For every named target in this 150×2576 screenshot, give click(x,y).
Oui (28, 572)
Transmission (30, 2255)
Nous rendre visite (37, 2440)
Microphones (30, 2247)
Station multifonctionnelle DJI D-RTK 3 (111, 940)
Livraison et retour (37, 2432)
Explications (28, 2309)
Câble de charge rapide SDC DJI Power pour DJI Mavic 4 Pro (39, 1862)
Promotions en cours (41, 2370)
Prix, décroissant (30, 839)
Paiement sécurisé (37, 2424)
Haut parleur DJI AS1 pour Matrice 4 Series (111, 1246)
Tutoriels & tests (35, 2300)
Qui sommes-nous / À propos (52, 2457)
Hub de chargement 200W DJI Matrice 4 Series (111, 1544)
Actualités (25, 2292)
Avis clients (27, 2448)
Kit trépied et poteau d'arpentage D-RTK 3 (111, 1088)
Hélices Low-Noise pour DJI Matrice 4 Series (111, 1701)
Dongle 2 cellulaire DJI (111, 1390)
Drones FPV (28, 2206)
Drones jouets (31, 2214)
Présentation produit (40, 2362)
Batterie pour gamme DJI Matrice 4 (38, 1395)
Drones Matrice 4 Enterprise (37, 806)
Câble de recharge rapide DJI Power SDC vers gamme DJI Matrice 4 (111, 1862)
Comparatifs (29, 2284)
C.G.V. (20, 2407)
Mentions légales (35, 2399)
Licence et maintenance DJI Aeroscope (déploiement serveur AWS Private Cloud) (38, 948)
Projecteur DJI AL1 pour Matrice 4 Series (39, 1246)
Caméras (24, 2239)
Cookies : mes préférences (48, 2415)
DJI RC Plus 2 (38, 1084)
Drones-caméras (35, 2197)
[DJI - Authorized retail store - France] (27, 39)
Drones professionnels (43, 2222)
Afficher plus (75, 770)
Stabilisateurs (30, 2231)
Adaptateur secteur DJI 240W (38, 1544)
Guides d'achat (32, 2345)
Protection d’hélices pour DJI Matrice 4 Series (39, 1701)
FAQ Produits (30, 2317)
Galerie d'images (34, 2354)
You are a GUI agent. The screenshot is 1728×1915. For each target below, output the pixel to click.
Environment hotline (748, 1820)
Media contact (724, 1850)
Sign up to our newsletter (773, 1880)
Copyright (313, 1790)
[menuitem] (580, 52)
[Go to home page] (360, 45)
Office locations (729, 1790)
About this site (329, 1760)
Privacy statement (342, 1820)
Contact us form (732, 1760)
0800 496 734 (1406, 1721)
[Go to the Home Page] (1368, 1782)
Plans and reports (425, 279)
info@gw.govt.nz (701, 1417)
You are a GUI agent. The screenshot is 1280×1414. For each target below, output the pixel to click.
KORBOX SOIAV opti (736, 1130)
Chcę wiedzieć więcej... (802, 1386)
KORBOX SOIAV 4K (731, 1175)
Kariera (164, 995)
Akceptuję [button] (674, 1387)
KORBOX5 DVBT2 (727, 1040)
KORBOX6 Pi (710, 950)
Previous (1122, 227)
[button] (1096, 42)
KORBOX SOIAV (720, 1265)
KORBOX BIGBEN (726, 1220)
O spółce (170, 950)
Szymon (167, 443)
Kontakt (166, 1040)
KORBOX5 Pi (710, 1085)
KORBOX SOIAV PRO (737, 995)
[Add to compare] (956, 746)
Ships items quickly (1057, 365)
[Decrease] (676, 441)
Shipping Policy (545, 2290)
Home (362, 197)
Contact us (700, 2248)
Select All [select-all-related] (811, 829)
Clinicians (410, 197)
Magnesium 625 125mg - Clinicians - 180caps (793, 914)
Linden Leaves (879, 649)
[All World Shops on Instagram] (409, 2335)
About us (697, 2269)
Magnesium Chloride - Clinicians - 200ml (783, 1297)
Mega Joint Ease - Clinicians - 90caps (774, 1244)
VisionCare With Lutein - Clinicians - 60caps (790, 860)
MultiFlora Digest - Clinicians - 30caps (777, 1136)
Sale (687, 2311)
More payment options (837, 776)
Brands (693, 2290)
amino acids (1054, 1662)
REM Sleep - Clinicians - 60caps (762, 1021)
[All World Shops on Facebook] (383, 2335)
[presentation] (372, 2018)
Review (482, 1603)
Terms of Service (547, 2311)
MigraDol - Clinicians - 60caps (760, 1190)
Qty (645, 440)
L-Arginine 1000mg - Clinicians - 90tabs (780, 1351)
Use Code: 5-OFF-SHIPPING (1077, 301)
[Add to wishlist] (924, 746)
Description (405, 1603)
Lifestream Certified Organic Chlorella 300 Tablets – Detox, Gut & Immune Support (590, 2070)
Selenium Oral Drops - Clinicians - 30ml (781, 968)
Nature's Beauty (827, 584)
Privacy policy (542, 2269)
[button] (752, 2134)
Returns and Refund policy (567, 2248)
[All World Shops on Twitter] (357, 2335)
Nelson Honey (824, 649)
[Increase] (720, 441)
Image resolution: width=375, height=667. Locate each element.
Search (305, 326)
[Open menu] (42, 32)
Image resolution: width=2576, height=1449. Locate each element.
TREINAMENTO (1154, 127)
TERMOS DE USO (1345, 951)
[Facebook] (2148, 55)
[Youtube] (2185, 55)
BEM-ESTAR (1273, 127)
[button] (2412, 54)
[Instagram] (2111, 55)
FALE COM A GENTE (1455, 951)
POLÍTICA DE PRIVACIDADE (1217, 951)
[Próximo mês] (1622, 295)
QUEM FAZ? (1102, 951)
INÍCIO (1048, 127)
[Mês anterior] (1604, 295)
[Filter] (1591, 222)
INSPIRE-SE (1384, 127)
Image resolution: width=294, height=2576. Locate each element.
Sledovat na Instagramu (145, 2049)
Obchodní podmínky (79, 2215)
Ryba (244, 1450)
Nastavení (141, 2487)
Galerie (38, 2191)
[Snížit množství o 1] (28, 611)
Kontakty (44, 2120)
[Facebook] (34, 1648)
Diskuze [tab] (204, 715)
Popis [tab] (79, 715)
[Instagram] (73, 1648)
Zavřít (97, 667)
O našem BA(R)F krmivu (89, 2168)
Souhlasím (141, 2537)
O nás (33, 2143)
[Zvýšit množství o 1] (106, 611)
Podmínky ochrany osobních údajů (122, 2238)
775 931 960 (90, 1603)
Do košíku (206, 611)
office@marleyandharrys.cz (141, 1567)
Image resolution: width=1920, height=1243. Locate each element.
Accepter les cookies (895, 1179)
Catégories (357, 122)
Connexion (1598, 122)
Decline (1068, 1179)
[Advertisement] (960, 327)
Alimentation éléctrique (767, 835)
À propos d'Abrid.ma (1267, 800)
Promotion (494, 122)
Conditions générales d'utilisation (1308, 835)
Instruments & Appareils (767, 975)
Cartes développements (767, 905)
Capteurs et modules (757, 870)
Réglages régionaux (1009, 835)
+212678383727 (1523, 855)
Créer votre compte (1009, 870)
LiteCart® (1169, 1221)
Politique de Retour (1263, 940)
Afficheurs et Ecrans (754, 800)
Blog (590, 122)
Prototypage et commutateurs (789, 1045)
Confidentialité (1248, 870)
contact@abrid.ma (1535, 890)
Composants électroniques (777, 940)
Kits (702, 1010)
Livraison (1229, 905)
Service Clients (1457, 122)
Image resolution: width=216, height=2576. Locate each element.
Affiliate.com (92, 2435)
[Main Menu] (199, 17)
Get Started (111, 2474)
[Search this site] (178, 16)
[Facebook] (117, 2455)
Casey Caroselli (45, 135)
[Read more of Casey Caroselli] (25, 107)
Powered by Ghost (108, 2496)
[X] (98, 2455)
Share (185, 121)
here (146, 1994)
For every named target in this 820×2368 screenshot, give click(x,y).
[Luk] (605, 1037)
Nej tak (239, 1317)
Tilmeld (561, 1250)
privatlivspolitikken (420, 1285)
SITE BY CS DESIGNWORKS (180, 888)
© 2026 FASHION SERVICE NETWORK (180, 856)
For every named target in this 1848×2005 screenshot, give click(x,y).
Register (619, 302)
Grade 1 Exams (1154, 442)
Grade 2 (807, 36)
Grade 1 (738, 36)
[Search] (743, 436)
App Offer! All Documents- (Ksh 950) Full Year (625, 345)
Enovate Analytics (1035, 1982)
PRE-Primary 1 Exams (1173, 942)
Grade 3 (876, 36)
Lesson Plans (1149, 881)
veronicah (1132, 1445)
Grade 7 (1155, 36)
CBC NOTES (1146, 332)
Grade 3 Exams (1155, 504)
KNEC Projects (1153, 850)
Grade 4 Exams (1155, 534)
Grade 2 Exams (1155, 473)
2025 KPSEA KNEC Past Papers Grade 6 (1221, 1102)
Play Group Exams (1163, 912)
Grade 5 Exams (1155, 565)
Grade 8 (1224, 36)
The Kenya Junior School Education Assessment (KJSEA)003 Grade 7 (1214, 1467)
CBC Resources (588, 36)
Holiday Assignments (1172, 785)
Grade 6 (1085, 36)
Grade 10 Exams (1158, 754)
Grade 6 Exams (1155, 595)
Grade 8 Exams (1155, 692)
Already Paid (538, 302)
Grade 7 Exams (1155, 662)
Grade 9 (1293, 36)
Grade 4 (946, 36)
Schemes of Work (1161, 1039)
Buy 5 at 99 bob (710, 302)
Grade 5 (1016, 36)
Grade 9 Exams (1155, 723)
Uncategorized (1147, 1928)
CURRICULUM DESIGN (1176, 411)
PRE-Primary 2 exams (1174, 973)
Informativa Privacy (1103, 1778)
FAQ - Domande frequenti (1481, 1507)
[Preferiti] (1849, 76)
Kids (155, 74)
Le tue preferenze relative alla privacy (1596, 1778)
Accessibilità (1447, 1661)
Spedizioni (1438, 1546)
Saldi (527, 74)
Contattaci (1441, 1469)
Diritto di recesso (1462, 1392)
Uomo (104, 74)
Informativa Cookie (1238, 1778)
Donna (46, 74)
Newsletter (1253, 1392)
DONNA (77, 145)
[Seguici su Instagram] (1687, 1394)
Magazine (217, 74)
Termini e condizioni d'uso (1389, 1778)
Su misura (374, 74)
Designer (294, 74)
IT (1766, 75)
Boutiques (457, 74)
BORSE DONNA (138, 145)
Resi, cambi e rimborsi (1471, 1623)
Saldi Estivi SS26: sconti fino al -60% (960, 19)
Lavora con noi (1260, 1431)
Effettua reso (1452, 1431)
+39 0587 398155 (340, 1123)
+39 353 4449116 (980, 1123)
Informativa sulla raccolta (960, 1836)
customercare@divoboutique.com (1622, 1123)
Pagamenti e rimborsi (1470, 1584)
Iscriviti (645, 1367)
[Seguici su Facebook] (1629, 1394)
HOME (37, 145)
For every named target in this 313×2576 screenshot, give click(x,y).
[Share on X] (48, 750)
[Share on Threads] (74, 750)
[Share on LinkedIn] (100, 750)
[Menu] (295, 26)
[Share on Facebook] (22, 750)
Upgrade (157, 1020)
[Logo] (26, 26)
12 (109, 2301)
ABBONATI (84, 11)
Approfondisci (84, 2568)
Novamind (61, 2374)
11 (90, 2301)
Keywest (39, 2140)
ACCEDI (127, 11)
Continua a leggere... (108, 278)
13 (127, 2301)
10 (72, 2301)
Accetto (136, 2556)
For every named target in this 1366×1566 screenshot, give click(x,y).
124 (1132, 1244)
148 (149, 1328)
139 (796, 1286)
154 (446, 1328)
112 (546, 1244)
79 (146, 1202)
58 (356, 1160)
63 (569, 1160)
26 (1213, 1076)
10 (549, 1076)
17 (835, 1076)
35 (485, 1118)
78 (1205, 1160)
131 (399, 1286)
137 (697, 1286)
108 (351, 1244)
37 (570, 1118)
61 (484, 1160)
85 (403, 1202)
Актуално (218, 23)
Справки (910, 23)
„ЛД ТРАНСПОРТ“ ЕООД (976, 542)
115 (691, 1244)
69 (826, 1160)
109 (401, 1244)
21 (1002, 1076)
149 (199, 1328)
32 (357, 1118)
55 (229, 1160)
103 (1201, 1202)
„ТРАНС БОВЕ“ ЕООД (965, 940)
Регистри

--------------------------------------------------

_TASK DIRECTIONS_:
Some lines above may hold the word "agent"; say how many do, giving nothing besides the number.

_RESPONSE TO THE TASK_:
2